Der Steppenwolf ist in drei Erzählperspektiven gegliedert, so als hätte der Roman selbst drei Verfasser. Der erste Erzähler ist der anonyme Herausgeber, der in seinem Vorwort die Hauptfigur Harry Haller als „Steppenwolf“ beschreibt. Der zweite Erzähler ist Harry Haller selbst. In seine tagebuchartigen Aufzeichnungen wiederum wird ein Essay („Tractat vom Steppenwolf“) eingeschoben, in dem der dritte Erzähler zum Zug kommt. Durch den Einschub des „Tractats“ ist der Roman in vier Teile gegliedert: Vorwort des Herausgebers, Harry Hallers Aufzeichnungen I, „Tractat vom Steppenwolf“ und Harry Hallers Aufzeichnungen II. Eine Einteilung in Kapitel gibt es nicht. Mit dem Vorwort des fiktiven Herausgebers wird dem Leser eine größere Authentizität vorspiegelt. Die persönlichen Aufzeichnungen der Hauptfigur sind in einer teils nüchternen, teils lyrischen Sprache verfasst. Hesse fügt dazwischen mehrere einfache Gedichte ein: „Ich Steppenwolf trabe und trabe, / Die Welt liegt voll Schnee, / Vom Birkenbaum flügelt der Rabe, / Aber nirgends ein Hase, nirgends ein Reh! / In die Rehe bin ich so verliebt, / Wenn ich doch eins fände!“ Die Geschichte selbst ist recht handlungsarm und basiert hauptsächlich auf Gedanken, Anschauungen und Erkenntnissen des Protagonisten Harry Haller.

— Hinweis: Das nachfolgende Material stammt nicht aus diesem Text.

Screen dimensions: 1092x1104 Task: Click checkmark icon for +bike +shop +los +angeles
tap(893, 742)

Die Pointe der Geschichte liegt in der Bedeutung des Humors. Wer das Leben und sich selbst mit Humor betrachtet, wer über sich selbst lachen kann, der gewinnt jene nahezu göttliche Heiterkeit, die das Leben erträglich macht.

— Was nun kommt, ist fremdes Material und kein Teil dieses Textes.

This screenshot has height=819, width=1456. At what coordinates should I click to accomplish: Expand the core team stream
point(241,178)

In Hermann Hesses Roman „Der Steppenwolf“ wird die Gespaltenheit des modernen Menschen und dessen Ringen nach Lebenssinn anhand einer vielschichtigen Künstlergestalt deutlich gemacht, die in der ständigen Ambivalenz zwischen seinem Trieb und seiner Intellektualität aufgerieben wird. (Basissatz). Im Mittelpunkt des Romans steht die Entwicklung des Intellektuellen Harry Hallers, der durch Liebe und Humor – und letztlich durch die Auflösung seiner Ich-Konstruktion seine Persönlichkeit neu erfindet (Thema des Werkes).